RECORDS FOR THIS EXERCISE:
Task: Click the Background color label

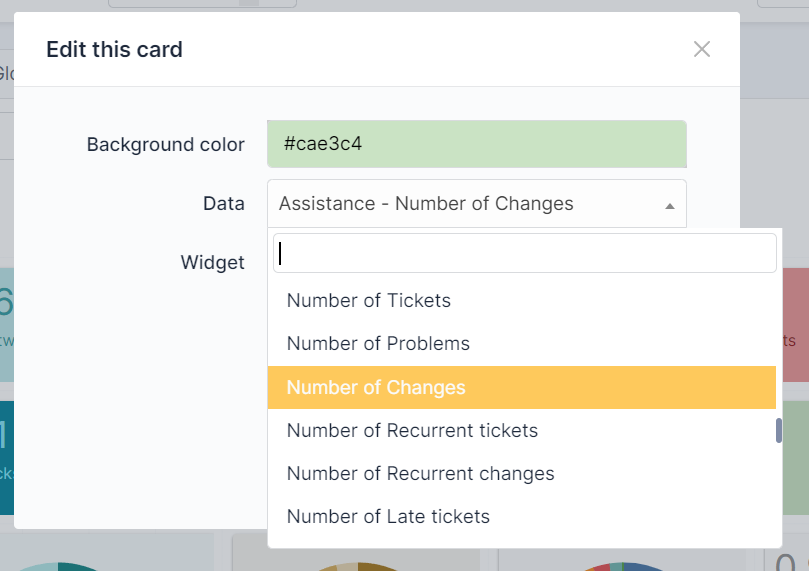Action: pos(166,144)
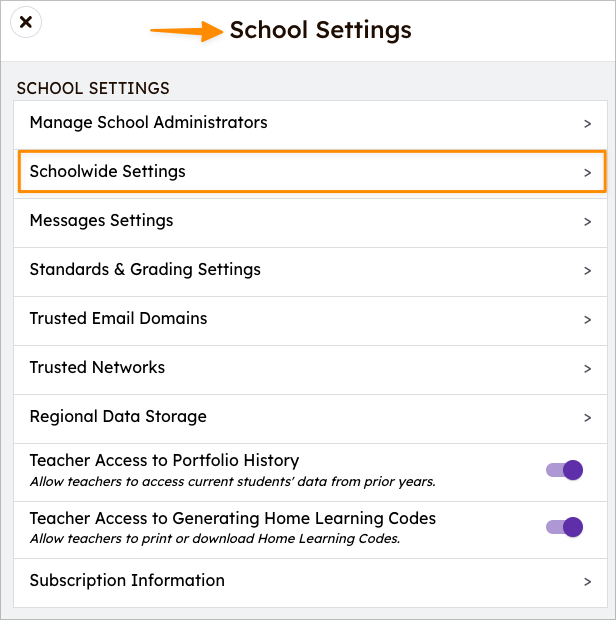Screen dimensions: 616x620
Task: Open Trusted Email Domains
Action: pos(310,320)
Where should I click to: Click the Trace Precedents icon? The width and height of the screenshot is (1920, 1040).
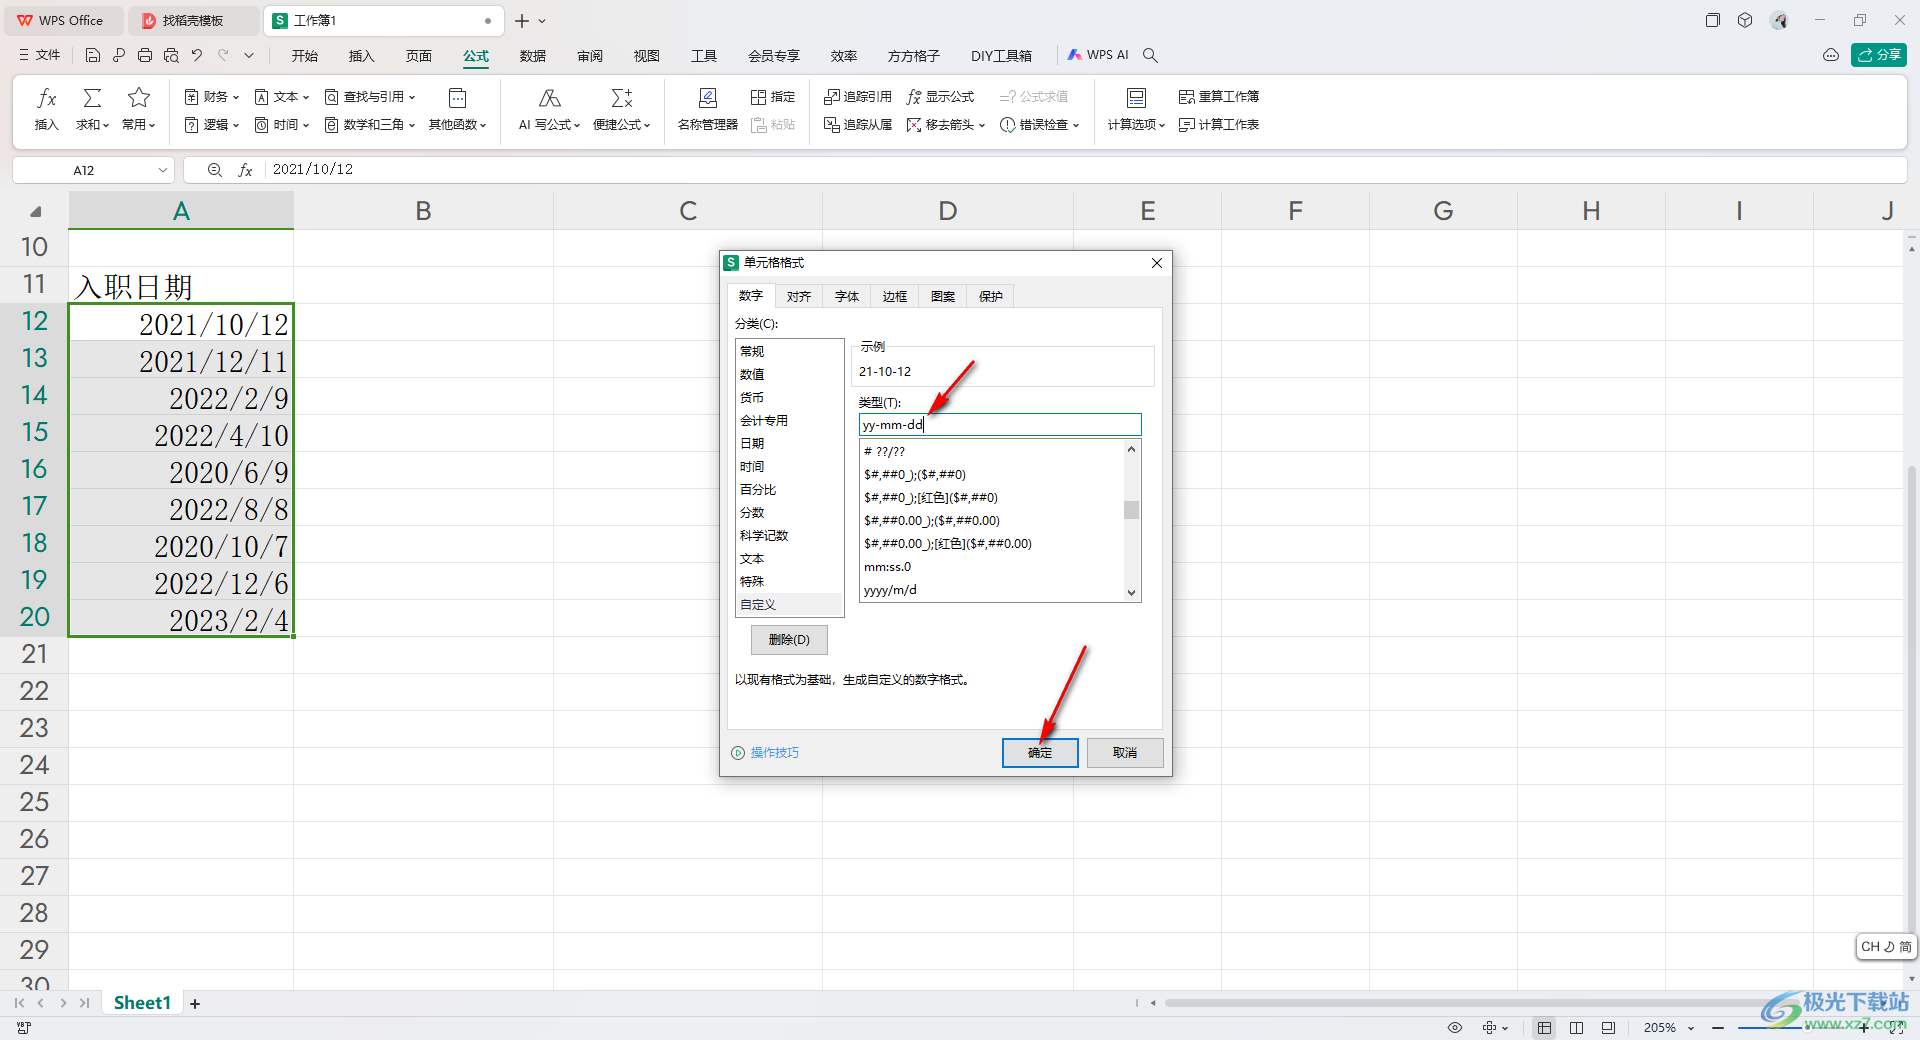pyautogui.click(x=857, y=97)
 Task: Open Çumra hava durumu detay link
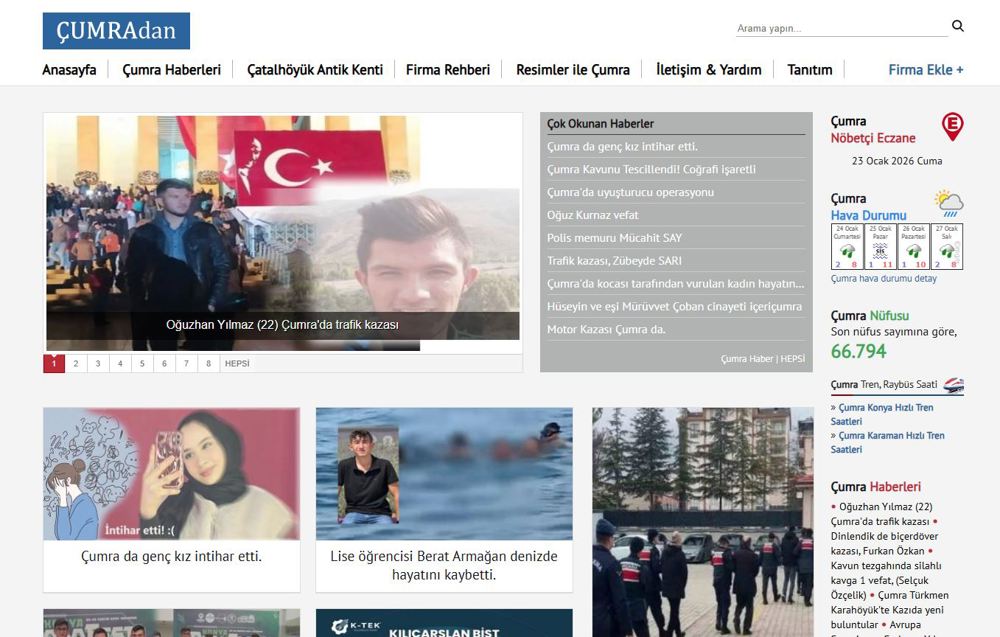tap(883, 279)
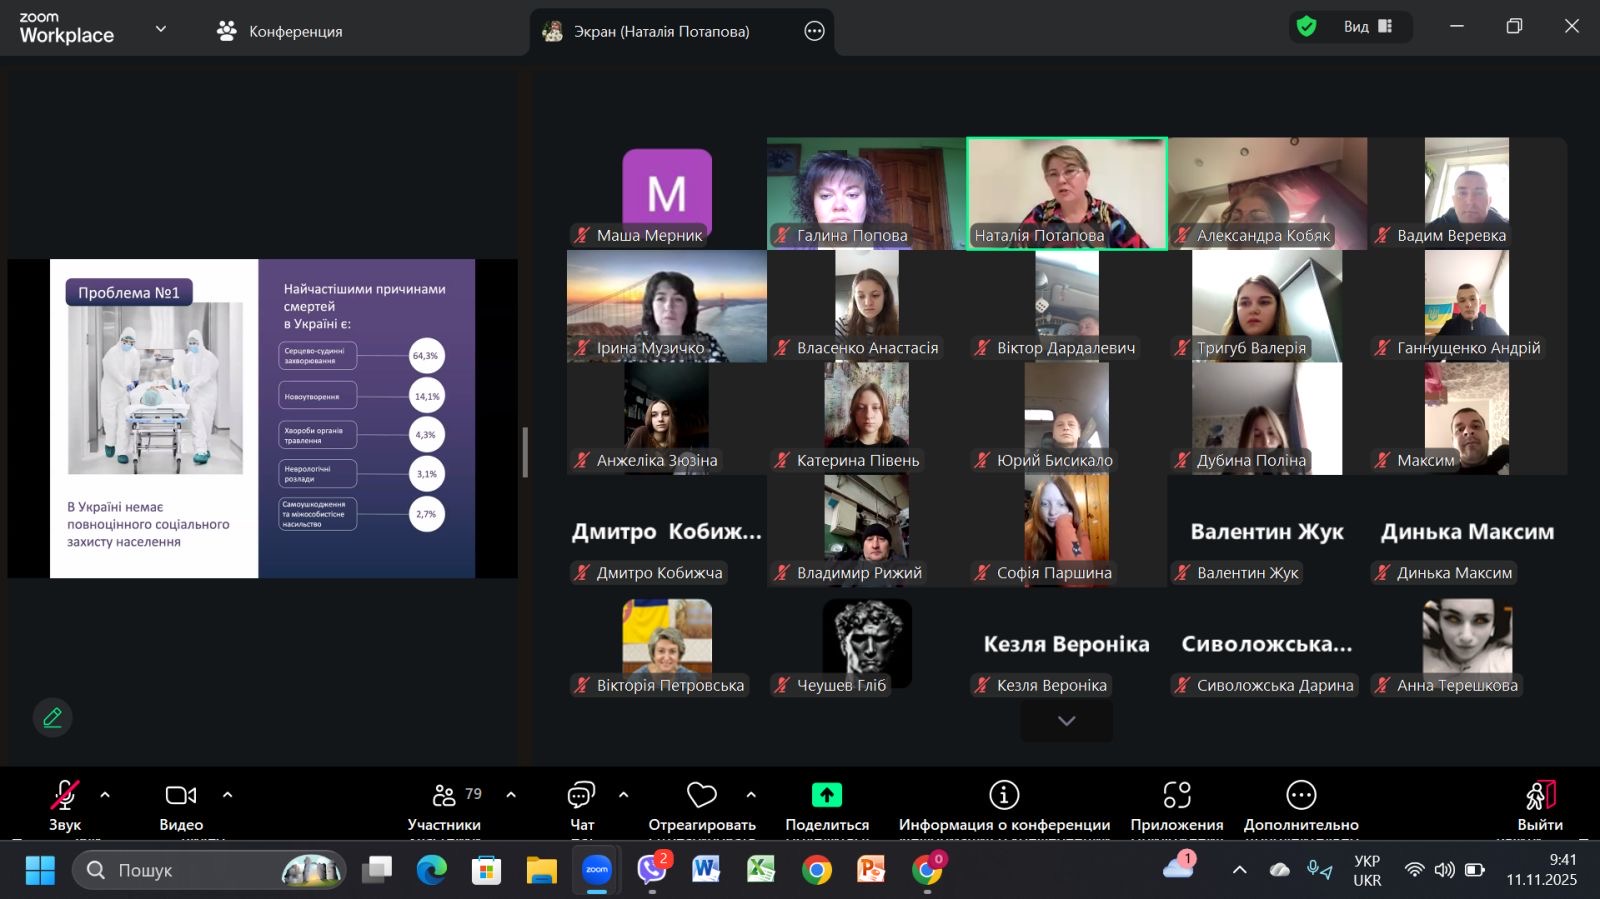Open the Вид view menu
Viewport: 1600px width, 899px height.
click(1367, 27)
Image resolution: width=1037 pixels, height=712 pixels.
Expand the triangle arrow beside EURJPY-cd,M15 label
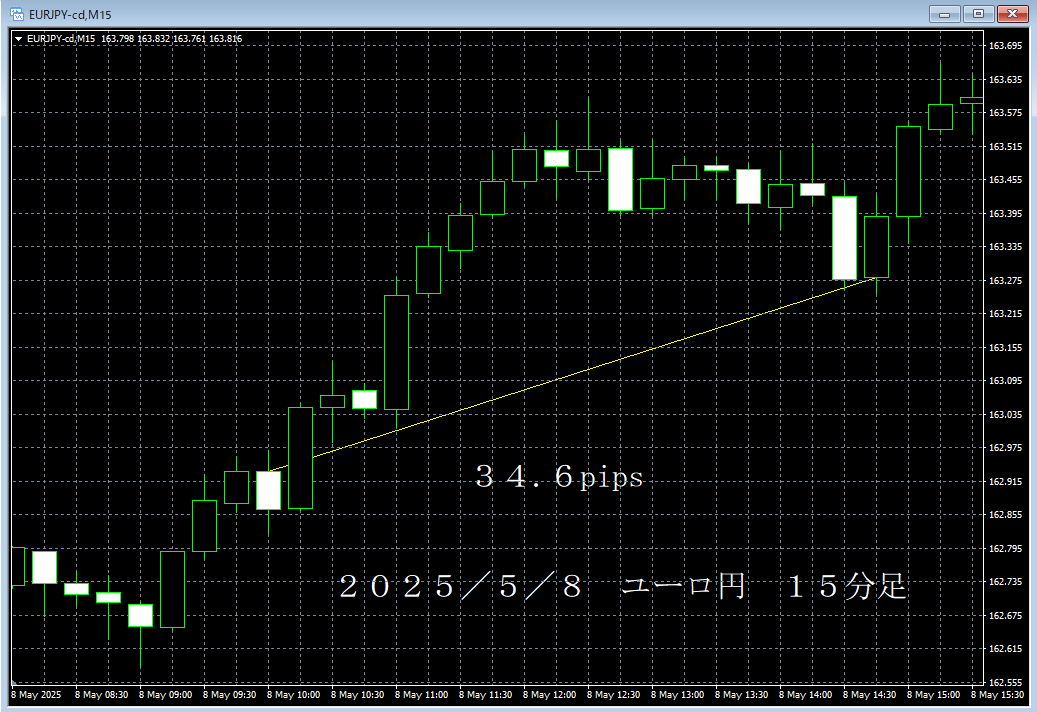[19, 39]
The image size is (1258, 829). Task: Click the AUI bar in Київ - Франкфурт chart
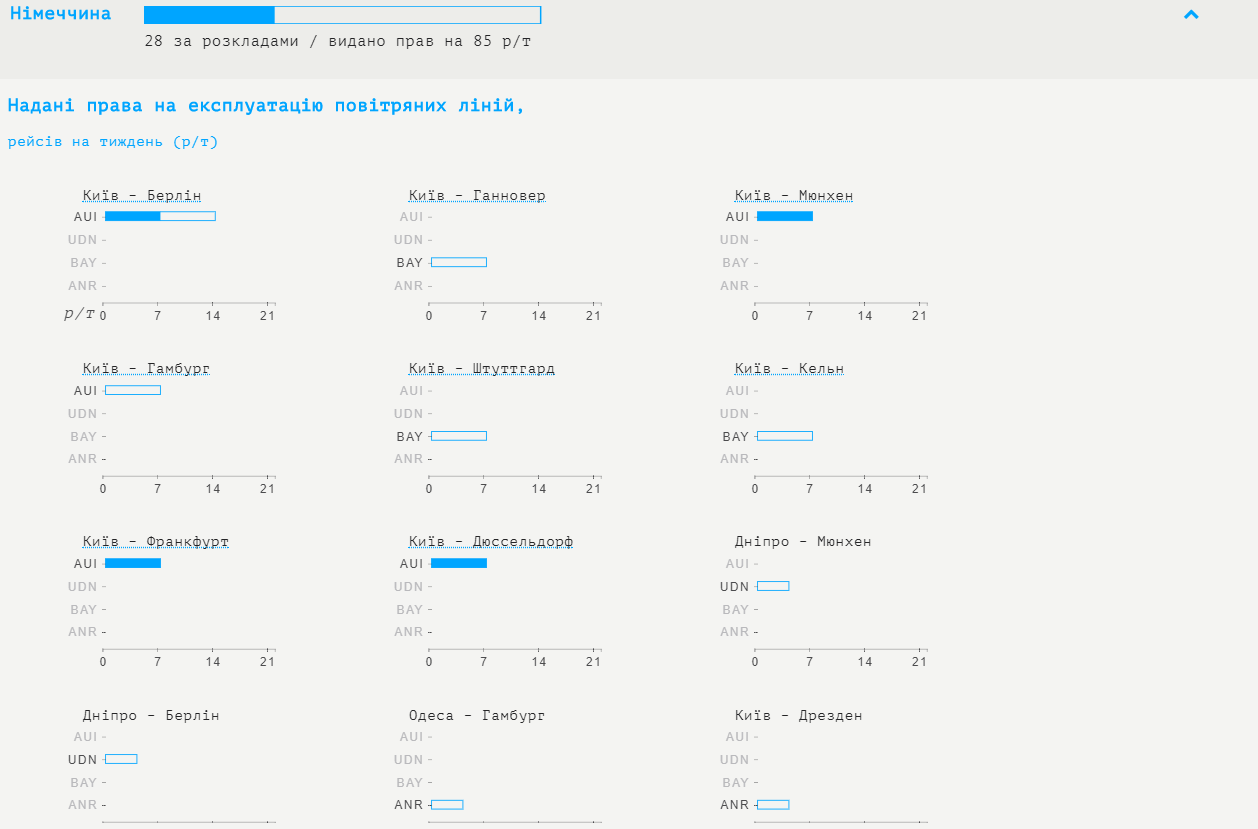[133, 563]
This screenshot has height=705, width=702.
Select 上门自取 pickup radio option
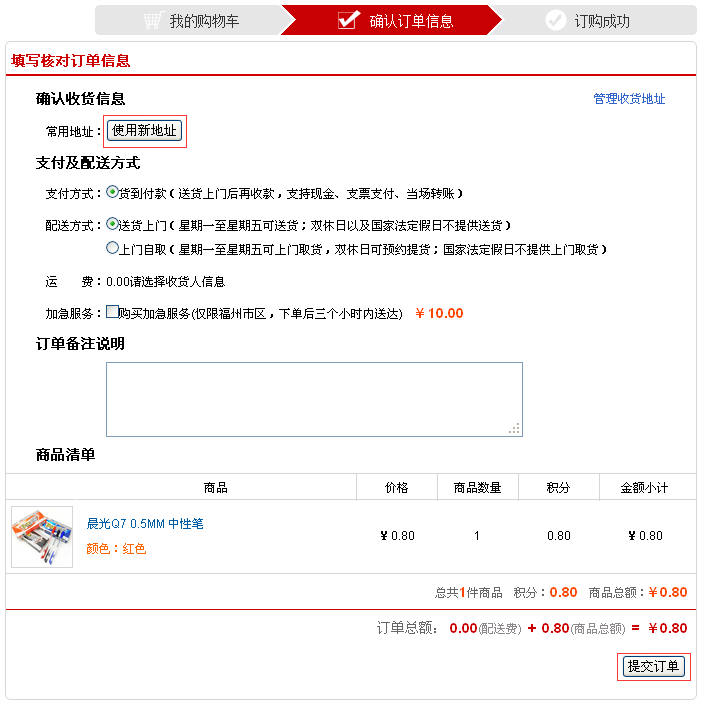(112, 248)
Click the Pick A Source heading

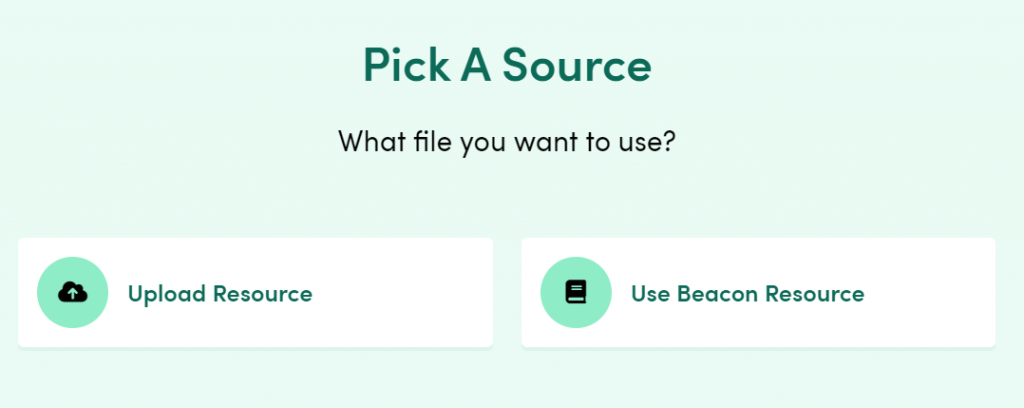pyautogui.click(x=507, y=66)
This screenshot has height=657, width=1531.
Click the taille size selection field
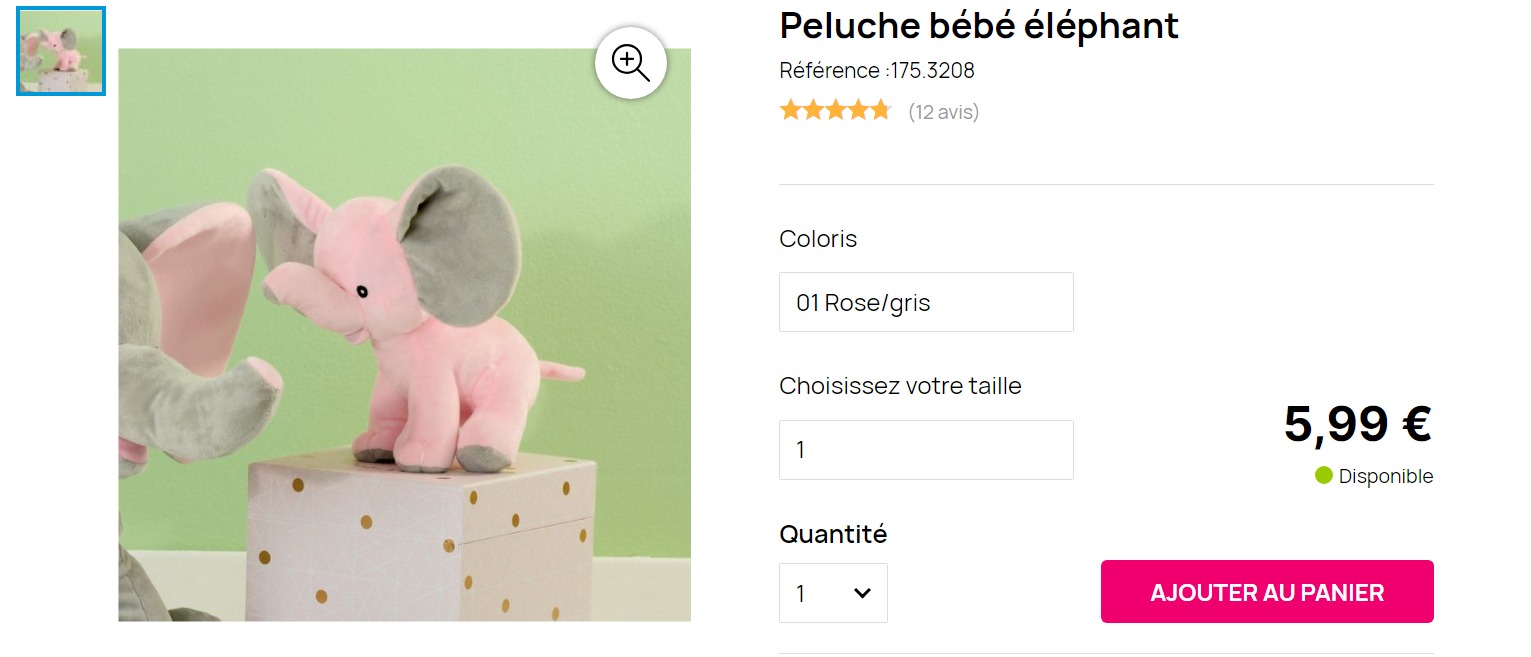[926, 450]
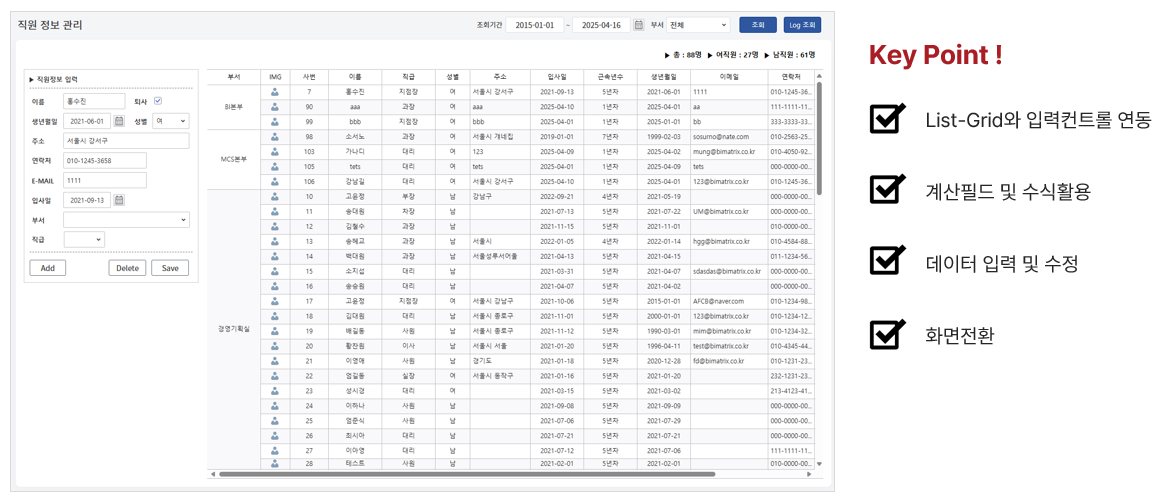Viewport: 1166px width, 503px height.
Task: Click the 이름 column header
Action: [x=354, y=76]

WHAT YOU HAVE TO DO:
Could you reproduce every entry exactly, leaving out the pictures?

EXPECTED ANSWER:
Task: Click the Background color label

Action: pos(166,144)
Screen dimensions: 616x620
Task: Open Trusted Email Domains
Action: pos(310,320)
Where should I click to: Click the Trace Precedents icon? The width and height of the screenshot is (1920, 1040).
pyautogui.click(x=857, y=97)
 Task: Open Çumra hava durumu detay link
tap(883, 279)
Open the Вид view menu
Viewport: 1600px width, 899px height.
click(1367, 27)
Image resolution: width=1037 pixels, height=712 pixels.
Expand the triangle arrow beside EURJPY-cd,M15 label
[19, 39]
The image size is (1258, 829). Task: Click the AUI bar in Київ - Франкфурт chart
[133, 563]
This screenshot has height=705, width=702.
Select 上门自取 pickup radio option
(112, 248)
Click the Pick A Source heading

pyautogui.click(x=507, y=66)
This screenshot has height=657, width=1531.
Click the taille size selection field
[926, 450]
Viewport: 1166px width, 503px height.
Task: Click the 이름 column header
Action: [x=354, y=76]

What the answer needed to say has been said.